Collected data entries

== == ==

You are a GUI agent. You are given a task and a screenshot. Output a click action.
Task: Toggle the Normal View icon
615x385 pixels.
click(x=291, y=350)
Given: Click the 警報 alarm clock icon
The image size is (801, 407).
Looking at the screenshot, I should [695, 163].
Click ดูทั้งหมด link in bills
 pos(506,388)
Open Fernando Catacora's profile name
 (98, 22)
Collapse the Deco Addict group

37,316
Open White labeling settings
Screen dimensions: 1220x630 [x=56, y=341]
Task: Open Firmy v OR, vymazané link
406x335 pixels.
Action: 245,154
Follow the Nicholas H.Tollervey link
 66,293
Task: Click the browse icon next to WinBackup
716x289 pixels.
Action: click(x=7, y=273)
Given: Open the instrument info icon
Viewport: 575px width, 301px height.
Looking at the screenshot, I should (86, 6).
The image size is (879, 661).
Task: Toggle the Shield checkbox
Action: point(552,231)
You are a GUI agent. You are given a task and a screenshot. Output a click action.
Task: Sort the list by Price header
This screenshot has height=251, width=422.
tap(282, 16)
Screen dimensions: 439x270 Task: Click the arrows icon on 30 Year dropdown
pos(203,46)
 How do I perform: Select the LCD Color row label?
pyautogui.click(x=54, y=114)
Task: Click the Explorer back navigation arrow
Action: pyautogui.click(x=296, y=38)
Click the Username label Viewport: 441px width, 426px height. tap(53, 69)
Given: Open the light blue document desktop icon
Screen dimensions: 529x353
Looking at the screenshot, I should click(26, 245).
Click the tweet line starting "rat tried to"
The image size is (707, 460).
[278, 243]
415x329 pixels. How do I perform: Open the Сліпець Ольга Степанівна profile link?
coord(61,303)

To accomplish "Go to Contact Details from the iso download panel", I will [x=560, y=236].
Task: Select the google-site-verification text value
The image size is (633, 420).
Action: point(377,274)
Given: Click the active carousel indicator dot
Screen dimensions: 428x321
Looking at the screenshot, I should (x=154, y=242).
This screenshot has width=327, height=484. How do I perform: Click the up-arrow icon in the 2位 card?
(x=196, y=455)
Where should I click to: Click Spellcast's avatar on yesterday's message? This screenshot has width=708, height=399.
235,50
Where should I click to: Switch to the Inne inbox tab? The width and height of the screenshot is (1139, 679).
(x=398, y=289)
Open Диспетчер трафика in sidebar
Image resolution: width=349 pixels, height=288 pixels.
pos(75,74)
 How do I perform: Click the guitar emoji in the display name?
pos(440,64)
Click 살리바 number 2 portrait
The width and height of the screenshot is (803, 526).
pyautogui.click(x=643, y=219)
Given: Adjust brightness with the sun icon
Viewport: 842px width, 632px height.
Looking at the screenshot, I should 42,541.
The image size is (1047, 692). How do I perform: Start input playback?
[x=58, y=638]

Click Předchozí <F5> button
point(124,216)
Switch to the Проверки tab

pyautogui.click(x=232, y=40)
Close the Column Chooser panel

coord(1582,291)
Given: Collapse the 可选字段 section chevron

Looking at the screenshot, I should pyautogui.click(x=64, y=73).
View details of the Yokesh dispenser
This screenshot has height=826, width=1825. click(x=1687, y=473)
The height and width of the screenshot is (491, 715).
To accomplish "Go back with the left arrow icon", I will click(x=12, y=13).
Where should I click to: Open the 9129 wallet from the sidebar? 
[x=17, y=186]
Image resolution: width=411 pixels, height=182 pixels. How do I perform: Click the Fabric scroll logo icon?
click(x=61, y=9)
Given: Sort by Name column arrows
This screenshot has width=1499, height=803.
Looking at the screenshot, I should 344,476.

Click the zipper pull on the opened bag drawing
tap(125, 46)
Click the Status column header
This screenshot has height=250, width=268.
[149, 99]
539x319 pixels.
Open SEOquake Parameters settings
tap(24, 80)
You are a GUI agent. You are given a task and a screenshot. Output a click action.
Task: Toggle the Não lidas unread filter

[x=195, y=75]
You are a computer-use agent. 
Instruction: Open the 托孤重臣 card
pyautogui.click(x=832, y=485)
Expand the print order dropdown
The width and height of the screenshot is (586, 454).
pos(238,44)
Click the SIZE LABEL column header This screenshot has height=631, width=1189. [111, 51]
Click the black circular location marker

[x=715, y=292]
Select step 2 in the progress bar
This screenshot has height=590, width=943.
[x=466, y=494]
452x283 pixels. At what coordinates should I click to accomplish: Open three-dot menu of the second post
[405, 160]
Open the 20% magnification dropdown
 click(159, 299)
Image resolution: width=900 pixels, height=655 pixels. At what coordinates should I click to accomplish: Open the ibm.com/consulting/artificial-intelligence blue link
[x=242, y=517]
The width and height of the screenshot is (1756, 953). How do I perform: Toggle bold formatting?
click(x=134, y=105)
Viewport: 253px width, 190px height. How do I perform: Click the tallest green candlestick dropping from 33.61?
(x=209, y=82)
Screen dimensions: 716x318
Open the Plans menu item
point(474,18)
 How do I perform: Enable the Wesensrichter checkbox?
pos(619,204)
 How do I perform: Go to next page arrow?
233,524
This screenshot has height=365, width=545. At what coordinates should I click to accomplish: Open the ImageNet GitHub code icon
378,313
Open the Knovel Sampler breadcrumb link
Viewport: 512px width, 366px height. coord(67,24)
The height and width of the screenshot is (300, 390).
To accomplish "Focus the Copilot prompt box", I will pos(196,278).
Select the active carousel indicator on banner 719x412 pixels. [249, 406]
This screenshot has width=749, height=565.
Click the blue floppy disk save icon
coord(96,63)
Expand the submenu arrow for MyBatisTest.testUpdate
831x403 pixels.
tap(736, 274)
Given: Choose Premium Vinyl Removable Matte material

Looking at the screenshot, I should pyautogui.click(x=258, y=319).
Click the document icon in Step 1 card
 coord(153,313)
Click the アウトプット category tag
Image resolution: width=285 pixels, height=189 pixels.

== == ==

* Your instructions *
The answer must consist of every line from the data that contains the word "Sort".

* Response *
Task: Sort the list by Price header
Given: Sort by Name column arrows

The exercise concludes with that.